A groundbreaking sensing technology developed by researchers at the University of Bristol could revolutionize the UK manufacturing industry, particularly in fields such as aerospace. The study, published in the journal Waves in Random and Complex Media, introduces a formula that can determine the design boundaries for components’ geometry and material microstructure.
Currently, there is a lack of commercially viable sensing technology to assess the quality of components, especially in additive manufacturing (3D printing) of metallic parts. However, the use of ultrasonic array sensors, similar to those used in medical imaging, could provide a solution without the need for direct contact with the material.
Professor Anthony Mulholland, the head of the School of Engineering Maths and Technology, explained that the team’s mathematical model incorporates the physics of ultrasonic waves propagating through layered metallic materials, accounting for variability between each component. This formula, based on design parameters and material characteristics, can optimize the information produced by the sensor to evaluate mechanical integrity.
The researchers aim to collaborate with industry partners to deploy laser-based ultrasonic arrays in additive manufacturing environments, enhancing production processes and ensuring safety standards.
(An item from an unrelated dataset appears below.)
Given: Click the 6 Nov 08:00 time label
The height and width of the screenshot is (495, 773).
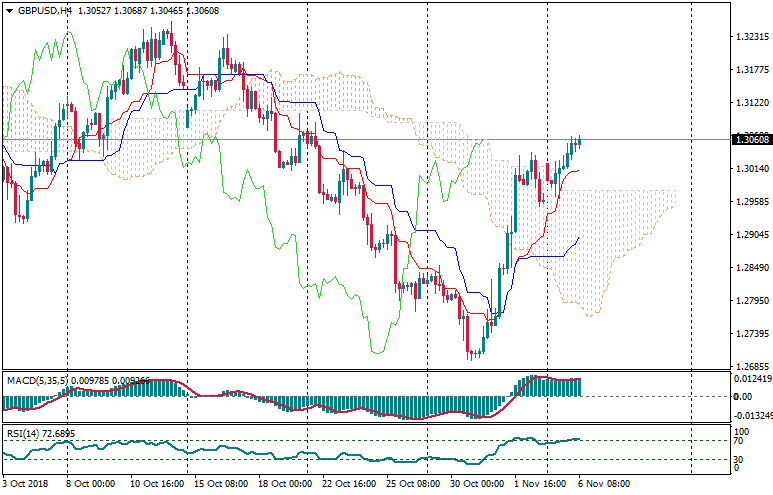Looking at the screenshot, I should pyautogui.click(x=603, y=483).
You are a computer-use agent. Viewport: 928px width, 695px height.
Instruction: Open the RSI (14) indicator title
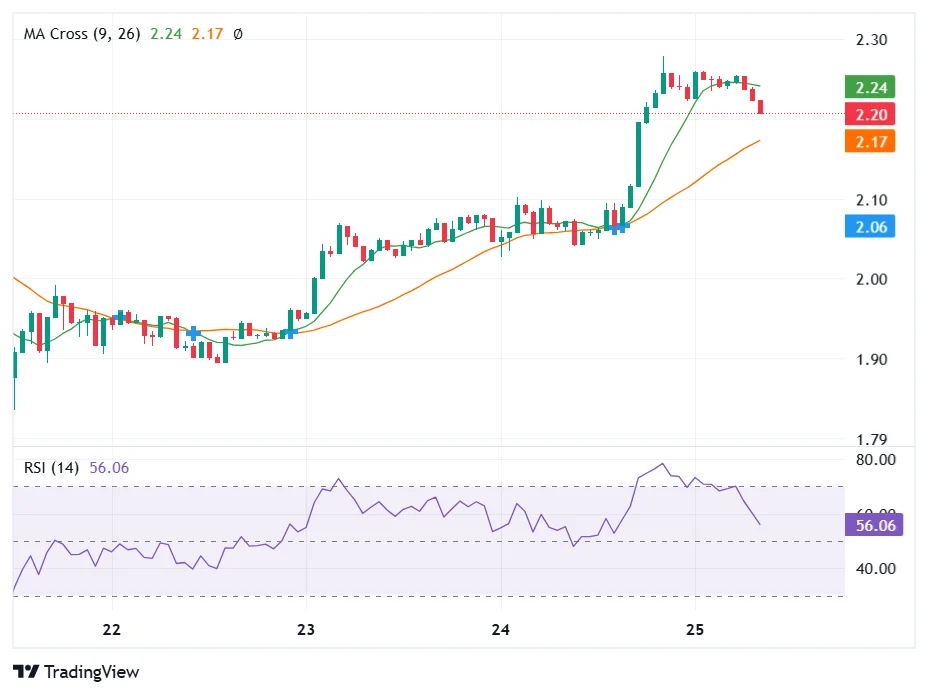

By generating tomographic images of components’ interiors, they can assess quality without destructive means, potentially opening up new design possibilities and economic advantages for UK manufacturing.
Professor Mulholland emphasized the significance of this technology in advancing 3D printing for safety-critical components, highlighting the potential commercial benefits for the aerospace industry. The team’s innovative approach could accelerate the deployment of this solution, paving the way for a new era of manufacturing excellence in the UK.